### Text to read

The vulnerability results because of an unchecked buffer in a component of Windows, Ntdll.dll, that can be called using WebDAV or can be accessed locally. By sending a specially constructed request through WebDAV, an attacker could cause code to run on a web server in the Local System security context. In the case of Windows NT 4.0, an attacker would need to use another attack vector such as one that involved logging on to the system interactively.

What is WebDAV?
WebDAV is an industry standard extension to the HTTP specification. The "DAV" in "WebDAV" stands for "distributed authoring and versioning." WebDAV adds a capability for authorized users to remotely add and manage content on a web server. WebDAV is supported in Windows 2000.

What's wrong with the way IIS 5.0 handles WebDAV requests?
WebDAV uses IIS to pass requests to and from Windows 2000. When IIS receives a WebDAV request, it typically processes the request and then acts on it. However, if the request is formed in a particular way, a buffer overrun can result because one of the Windows components called by WebDAV does not correctly check parameters.

Can the vulnerability be exploited on Windows NT 4.0 through IIS 4.0?
No. WebDAV isn't supported in IIS 4.0, so the ability for an attacker to exploit the vulnerability doesn't exist. An attacker could however exploit the underlying vulnerability through another attack vector such as one that required logging on to the system interactively

Can the vulnerability be exploited on Windows XP through IIS 5.1?

### Dataset content
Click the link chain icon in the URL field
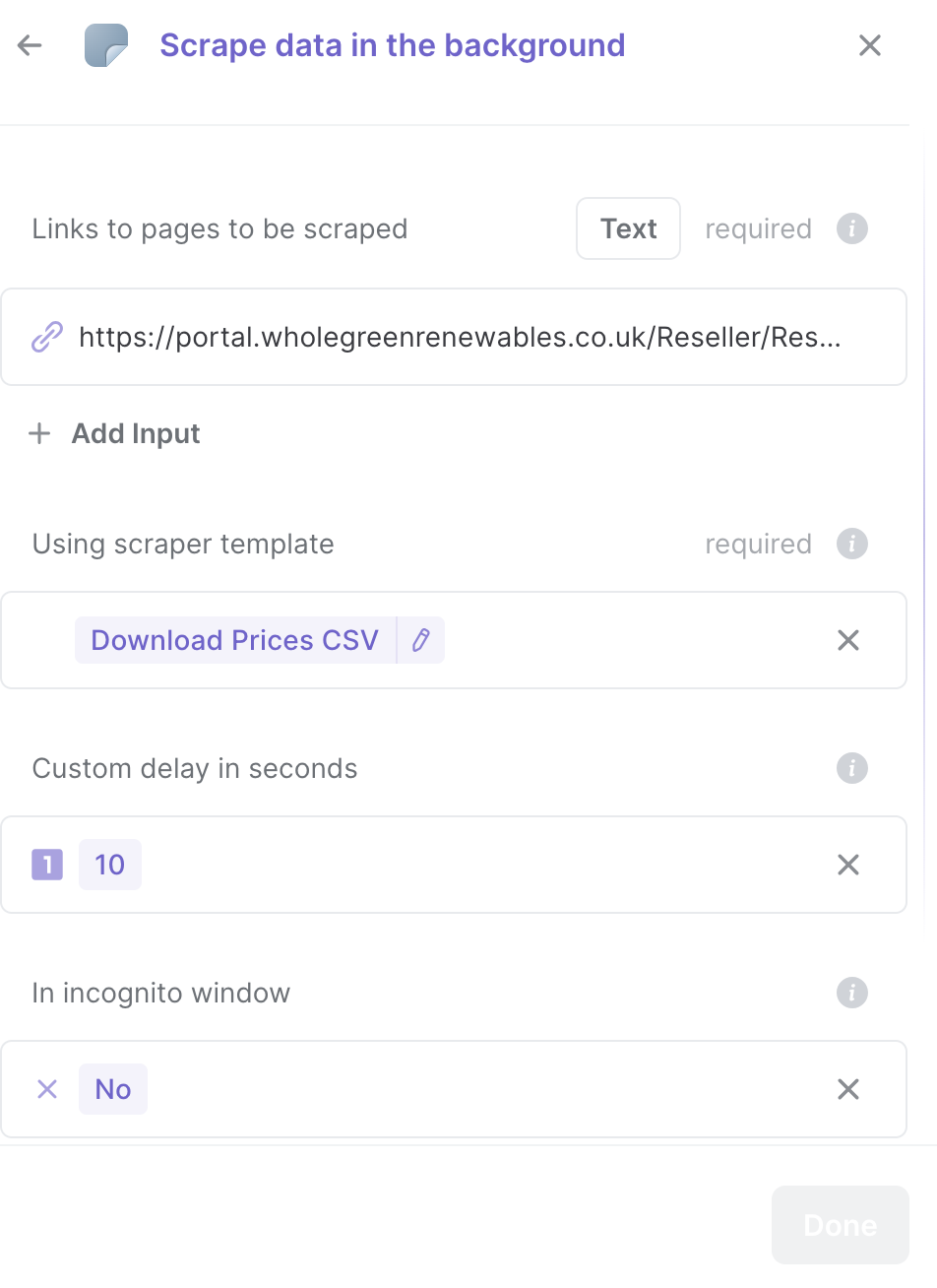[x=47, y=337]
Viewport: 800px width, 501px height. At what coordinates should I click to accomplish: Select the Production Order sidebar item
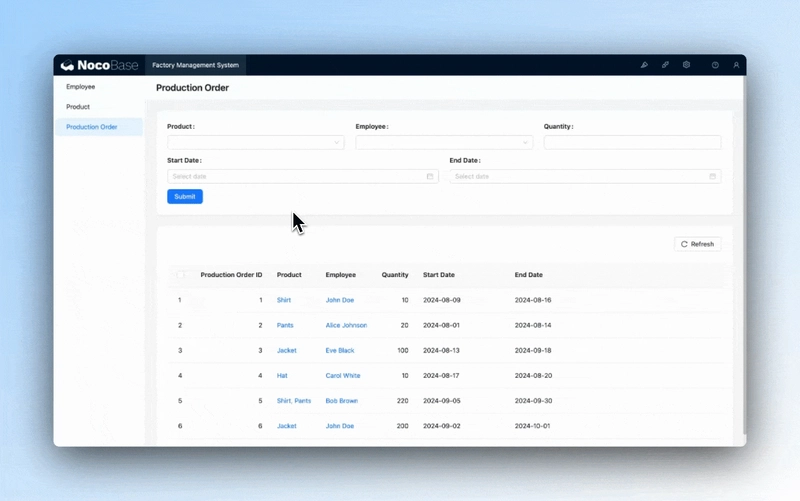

### Exercise prompt
Pick up the WebDAV vulnerability text at its end and keep writing it.

### Written response
No. Although WebDAV is supported in IIS 5.1 if it is installed by a user, the underlying Windows XP version of ntdll.dll is not susceptible to the WebDAV attack vector, so the ability for an attacker to exploit the vulnerability is not present. However, even if IIS were not installed, an attacker could exploit the underlying vulnerability through another attack vector such as one that required logging on to the system interactively.

If I have confirmed I am not running IIS 5.0 should I still install the patch?
Yes. Disabling or modifying IIS 5.0 will still leave the vulnerable Windows component on the system. All customers running Windows 2000 should install the patch.

How could an attacker exploit this vulnerability?
An attacker could seek to exploit this vulnerability by sending a specially formed WebDAV request to a web server running IIS 5.0. An attacker could also look to exploit this vulnerability by logging onto the system interactively and accessing the affected component, ntdll.dll locally.

Who could exploit the vulnerability?
In the case of the WebDAV attacker vector, any user who could deliver a WebDAV request to an affected web server could attempt to exploit the vulnerability. Because WebDAV requests travel over the same port as HTTP (normally port 80), this in essence means that any user who could establish a connection with an affected server could attempt to exploit the vulnerability.
It could also be possible to access the affected component through another vector, such as one that would involve logging onto the system interactively or by using another application similar to WebDAV that passed parameters to the vulnerable component either locally or remotely.

What would this allow an attacker to do?
If an attacker were able to run code with Local System privileges on an affected system, the attacker would be able to take any action on the system, including installing programs, viewing changing or deleting data, or creating new accounts with full privileges.

How do I know if I am running IIS?
IIS 5.0 is installed by default on all server versions of Windows 2000. It is not installed on Windows 2000 Professional by default.
To check if IIS is installed on your system, carry out the following: Go to "Start | Settings | Control Panel | Administrative Tools | Services". If the "World Wide Web Publishing" service is listed then IIS is installed.

What products does IIS 5.0 ship with?
Internet Information Services 5.0 ships as part of Windows 2000 Datacenter Server, Advanced Server, Server and Professional.

Does IIS 5.0 run by default?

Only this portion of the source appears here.